Perhaps the most underrated hero in the Legendarium, without Mithrandir all would have been lost for the free peoples of Middle-earth. Famous for his heroic stand against the balrog of Moria on the Bridge of Khazad-dûm, he fell, and yet slew his foe, and returned to guide the free peoples, inciting great deeds with wise counsel, and thus beyond hope encompassed the downfall of Sauron.
Gandalf - MIGHTY long hair of Tolkien
[H]is long white hair, his sweeping silver beard, and his broad shoulders, made him look like some wise king of ancient legend. In his aged face under great snowy brows his dark eyes were set like coals that could leap suddenly into fire.

Legolas

Son of Thranduil, King of Northern Mirkwood, he was sent by his father to Rivendell with tidings of the escape of Gollum. Appointed as one of The Nine Walkers, he served the Ring-bearer until the breaking of the Fellowship, after which he did great deeds in the dramatic conclusion of The War of the Ring. Never so great a friendship between Elf and Dwarf existed than between Legolas and Gimli. Despite Orlando Bloom’s dreamy depiction, there is no description of Legolas’ hair in the text.
Legolas
Legolas was fair of face beyond the measure of Men, and he sang an elven-song in a clear voice as he walked in the morning;

Meriadoc Brandybuck

Though hobbits are described as commonly having thick, brown, curly hair, Meriadoc the Magnificent, Holdwine of honor in the Mark, Master of Buckland, appears to be the only hobbit whose hair is specifically described in the text—and yet a hobbit must be included.
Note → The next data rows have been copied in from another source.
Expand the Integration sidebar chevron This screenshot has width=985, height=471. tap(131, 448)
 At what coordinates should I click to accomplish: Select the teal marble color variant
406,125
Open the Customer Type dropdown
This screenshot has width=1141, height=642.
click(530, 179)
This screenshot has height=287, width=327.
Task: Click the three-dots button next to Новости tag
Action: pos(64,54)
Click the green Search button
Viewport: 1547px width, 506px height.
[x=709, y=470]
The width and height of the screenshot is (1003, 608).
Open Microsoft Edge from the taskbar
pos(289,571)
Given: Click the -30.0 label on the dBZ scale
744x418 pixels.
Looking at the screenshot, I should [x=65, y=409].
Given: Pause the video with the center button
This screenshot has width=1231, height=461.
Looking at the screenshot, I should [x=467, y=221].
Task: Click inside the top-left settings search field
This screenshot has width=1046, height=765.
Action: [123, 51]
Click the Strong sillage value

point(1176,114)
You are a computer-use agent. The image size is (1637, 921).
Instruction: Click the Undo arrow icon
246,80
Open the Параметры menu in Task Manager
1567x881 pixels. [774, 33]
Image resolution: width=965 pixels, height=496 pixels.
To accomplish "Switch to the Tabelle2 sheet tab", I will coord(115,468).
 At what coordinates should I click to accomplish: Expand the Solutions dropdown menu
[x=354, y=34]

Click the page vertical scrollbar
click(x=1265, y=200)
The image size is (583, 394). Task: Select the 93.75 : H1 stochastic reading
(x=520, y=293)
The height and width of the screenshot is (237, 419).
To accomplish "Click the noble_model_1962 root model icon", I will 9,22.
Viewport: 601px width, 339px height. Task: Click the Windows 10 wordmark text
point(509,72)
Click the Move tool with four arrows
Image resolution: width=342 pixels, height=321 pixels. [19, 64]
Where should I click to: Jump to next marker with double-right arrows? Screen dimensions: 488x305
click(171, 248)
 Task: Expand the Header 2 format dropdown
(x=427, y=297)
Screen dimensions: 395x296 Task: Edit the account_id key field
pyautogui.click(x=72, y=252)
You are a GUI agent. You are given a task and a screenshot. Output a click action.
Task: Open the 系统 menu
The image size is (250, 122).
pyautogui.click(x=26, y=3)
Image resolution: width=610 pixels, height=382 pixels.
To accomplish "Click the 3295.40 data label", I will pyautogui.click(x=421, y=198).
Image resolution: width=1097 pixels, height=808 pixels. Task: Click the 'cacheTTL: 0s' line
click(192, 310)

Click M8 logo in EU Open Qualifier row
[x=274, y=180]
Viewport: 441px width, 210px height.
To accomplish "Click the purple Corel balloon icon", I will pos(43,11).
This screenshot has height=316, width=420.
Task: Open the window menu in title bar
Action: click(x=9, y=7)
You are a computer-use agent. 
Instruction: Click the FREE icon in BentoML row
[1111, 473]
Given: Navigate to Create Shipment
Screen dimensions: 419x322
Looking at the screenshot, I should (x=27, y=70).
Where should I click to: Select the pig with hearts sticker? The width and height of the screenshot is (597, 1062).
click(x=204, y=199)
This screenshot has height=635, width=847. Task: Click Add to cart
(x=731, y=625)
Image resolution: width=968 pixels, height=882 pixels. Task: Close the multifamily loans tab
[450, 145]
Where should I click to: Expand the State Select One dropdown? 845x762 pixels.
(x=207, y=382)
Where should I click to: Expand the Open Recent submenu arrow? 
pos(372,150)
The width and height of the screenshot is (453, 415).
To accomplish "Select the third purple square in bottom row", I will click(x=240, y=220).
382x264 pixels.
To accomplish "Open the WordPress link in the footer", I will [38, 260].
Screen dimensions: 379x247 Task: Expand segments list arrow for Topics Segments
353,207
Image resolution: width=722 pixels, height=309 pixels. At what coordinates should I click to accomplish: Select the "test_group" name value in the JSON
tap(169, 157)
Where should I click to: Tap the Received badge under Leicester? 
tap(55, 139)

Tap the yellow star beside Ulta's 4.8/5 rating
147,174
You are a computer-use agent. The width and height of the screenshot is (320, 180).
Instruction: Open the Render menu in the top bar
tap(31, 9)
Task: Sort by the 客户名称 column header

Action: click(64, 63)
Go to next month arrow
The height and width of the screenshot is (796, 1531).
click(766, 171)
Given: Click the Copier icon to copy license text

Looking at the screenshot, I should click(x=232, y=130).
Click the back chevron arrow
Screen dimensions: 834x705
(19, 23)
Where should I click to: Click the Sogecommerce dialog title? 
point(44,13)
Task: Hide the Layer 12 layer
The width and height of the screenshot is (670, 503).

In the service of King Théoden he rode with the Rohirrim, dealt a piercing blow to the King of the Ringwraiths, and later marshaled the hobbits of The Shire in the victorious Battle of Bywater. It’s held that Merry’s hair became thicker, curlier, and longer from the Ent-draughts he drank with Pippin.
Meriadoc Brandybuck
A young man he looked, or like one, though not much more than half a man in height; his head of brown curling hair was uncovered, but he was clad in a travel-stained cloak of the same hue and shape as the companions of Gandalf…

Lest We Forget

We regret dwarves were left out. They possess mighty hair on head and face indeed, and many of the great Naugrim could be named, yet very seldom if ever throughout the text is any Dwarf’s hair described in detail.
Dwarves, stout but might long hair of Tolkien.

With Gratitude

It’s with deep gratitude The Longhairs offers this humble commentary on the Legendarium, not just for the fictional universe with which we are enamored, but for the uncounted hours of deep thought, intense focus, unbound creativity and the labor of a lifetime in its creation.

The work of J.R.R. Tolkien, Christopher Tolkien and their contributors demonstrates the spirit of The Longhairs’ core values, ‘creativity and authenticity,’ and ‘do things right,’ and we’re forever thankful for their example.